Another disadvantage, although not self-inflicted, is that it doesn't explicitly to facilitate abstraction. Everyone I know uses UML tools for more abstract modelling, but the way standards are written that is not obvious.
Another problem with UML (and big design up front in general) is that it's sometimes hard to anticipate all the nitty gritty implementation problems that you'll run into that may affect your design until you actually start implementing something. Granted, I'm a bioinformatics research programmer that works on small one-man projects, but I don't even believe in any design up front, at least for small projects. I believe in the following:
Make it work. (Just get a prototype up and running that has all the basic functionality, no matter how much it sucks. This forces you to see all the little nitty gritty details that might not come through in a formal analysis. Having an actual implementation of your idea makes it easier to see whether the idea was even really worth doing in the first place or whether it should be scrapped altogether.)
Make it right. (Only now, when you have a working prototype and you know that all the nitty gritty implementation problems are at least in principle solvable do you worry about good design. Refactor the heck out of it to follow good programming practices, reduce coupling, do proper error handling, yada yada yada.)
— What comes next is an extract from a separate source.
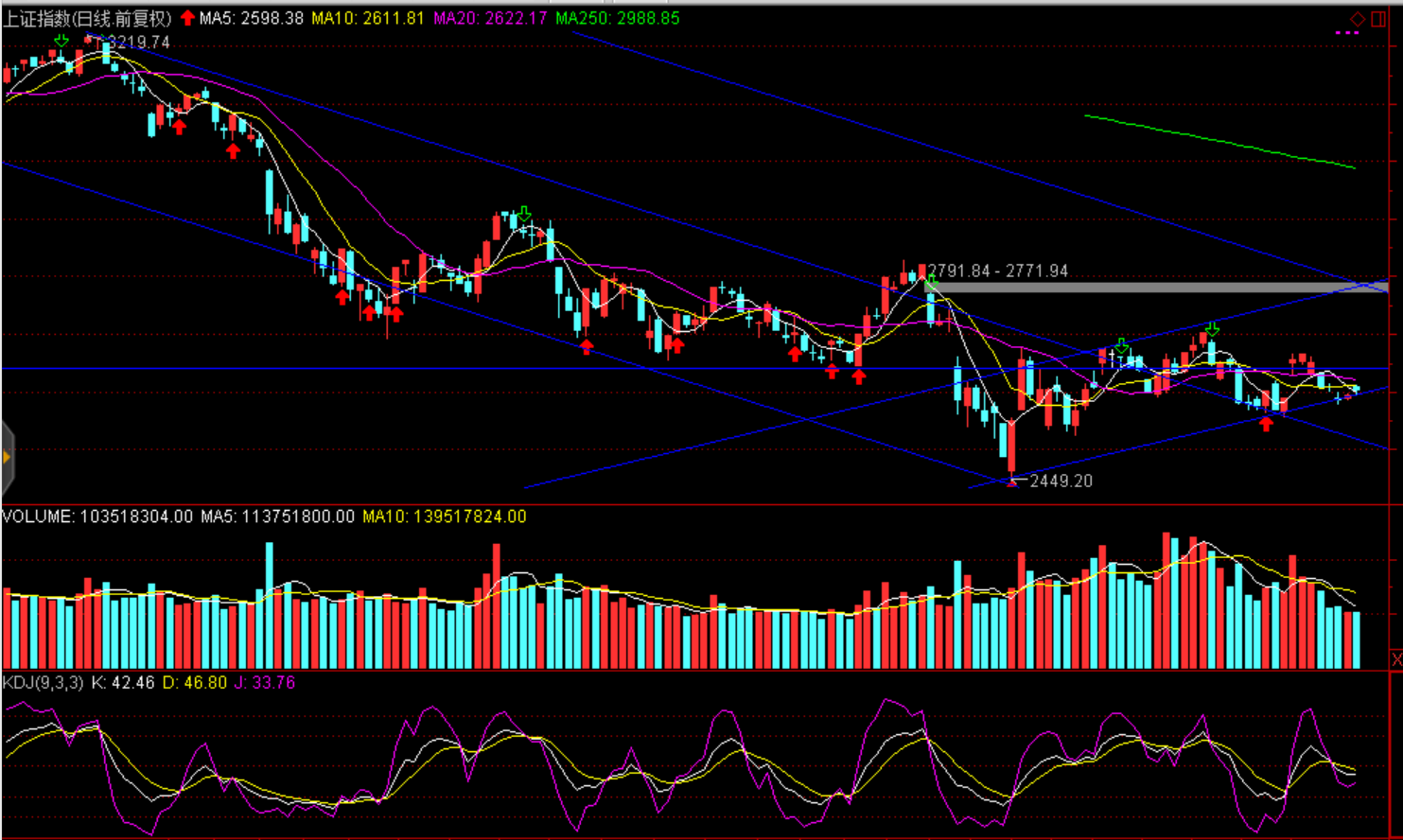Click the MA5: 2598.38 indicator label
This screenshot has width=1403, height=840.
pyautogui.click(x=252, y=18)
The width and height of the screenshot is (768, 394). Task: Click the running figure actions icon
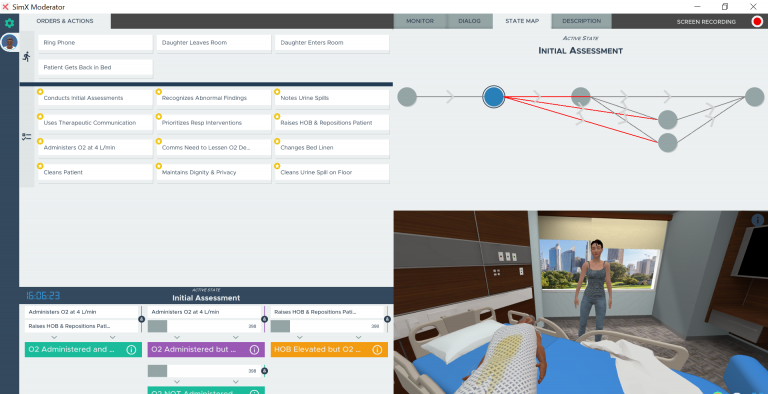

Make it fast. If it's application code, you'd better have proof that you've found the slow part. If it's generic library code, you'd better have good reason to believe that the piece of code could reasonably be the slow part in some use case for the library, i.e. don't optimize a function that noone would ever call in a loop.
For Class Diagrams in UML it only makes sense to use them if there is automated way to generate code directly from diagram. I have implemented such UML editor tool based on 4-tiers meta levels recommended by OMG (Object Management Group) and we had great success using UML in team of 5 devs over 2 years doing around 20-30 architectural iterations. The diagram was the root artifact of automated build chain making impact on hundreds of derived artifacts, APIs, generated Docs, DDLs, projects, tests etc.
So by itself UML in Class Diagrams part is great "programming" language if you actually do programming in it.
For Class Diagrams in UML if it is not translatable in automated way, then its fail.